The Keyhole  is a 1933 American pre-Code comedy-drama film directed by Michael Curtiz, starring Kay Francis, George Brent, Glenda Farrell and Allen Jenkins. It was released by Warner Bros. on March 25, 1933. A woman with two husbands tries to divorce one of them by heading down to Havana where things get more complicated.

Plot
Anne Brooks (Kay Francis), wife of wealthy businessman Schuyler Brooks, is being blackmailed by her former husband Maurice Le Brun who never finalized their divorce and lied to her about it.
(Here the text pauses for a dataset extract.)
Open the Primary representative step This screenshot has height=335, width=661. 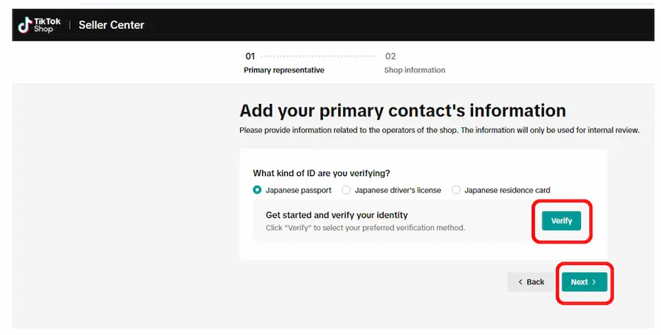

Acting on advice from Brooks' sister, Anne books a cruise ship passage to Havana, Cuba, to lure Le Brun out of the United States so that he can be blocked from re-entering.
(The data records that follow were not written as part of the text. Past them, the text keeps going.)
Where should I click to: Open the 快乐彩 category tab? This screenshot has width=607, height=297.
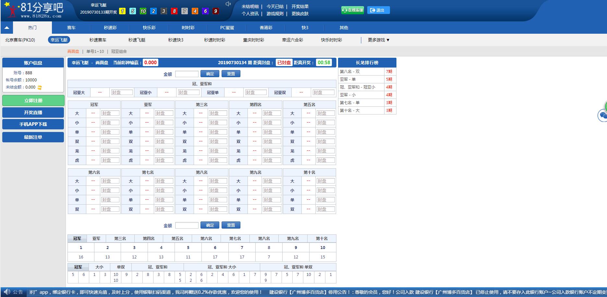149,28
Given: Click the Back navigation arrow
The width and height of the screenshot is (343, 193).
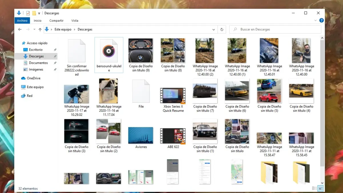Looking at the screenshot, I should 20,29.
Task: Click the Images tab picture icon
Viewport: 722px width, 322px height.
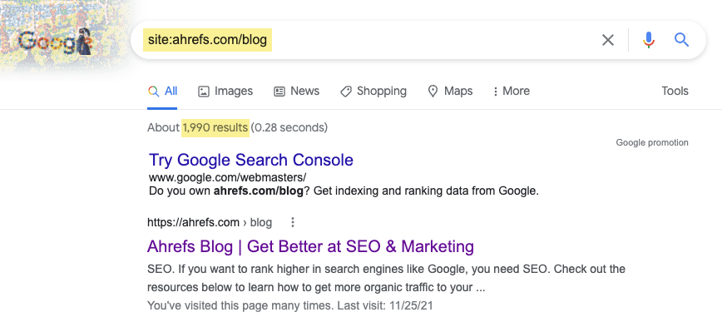Action: [204, 92]
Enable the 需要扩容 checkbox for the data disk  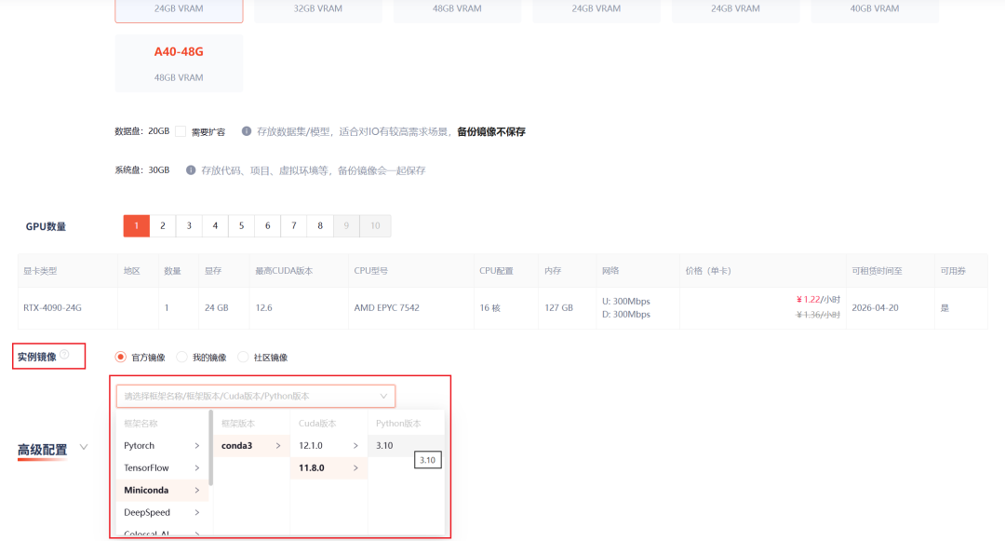181,131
Suspicious of her behavior, Brooks hires private detective Neil Davis (George Brent) to follow her and report on whether she is having an affair, but tells him that she is merely a young woman that he's interested in. Anne leaks to Le Brun the details of her trip and he also boards the ship. Davis makes contact with her and sends reports to Brooks that she is not having an affair, but begins to develop a romance with her himself.

Back in New York, Brooks learns about the blackmailing from his sister and leaves on a plane to Cuba to apologize to Anne for being suspicious. Meanwhile, Anne reveals to Davis that she is married to Brooks and that she is being blackmailed and he reveals that he is a private detective hired by Brooks to follow her.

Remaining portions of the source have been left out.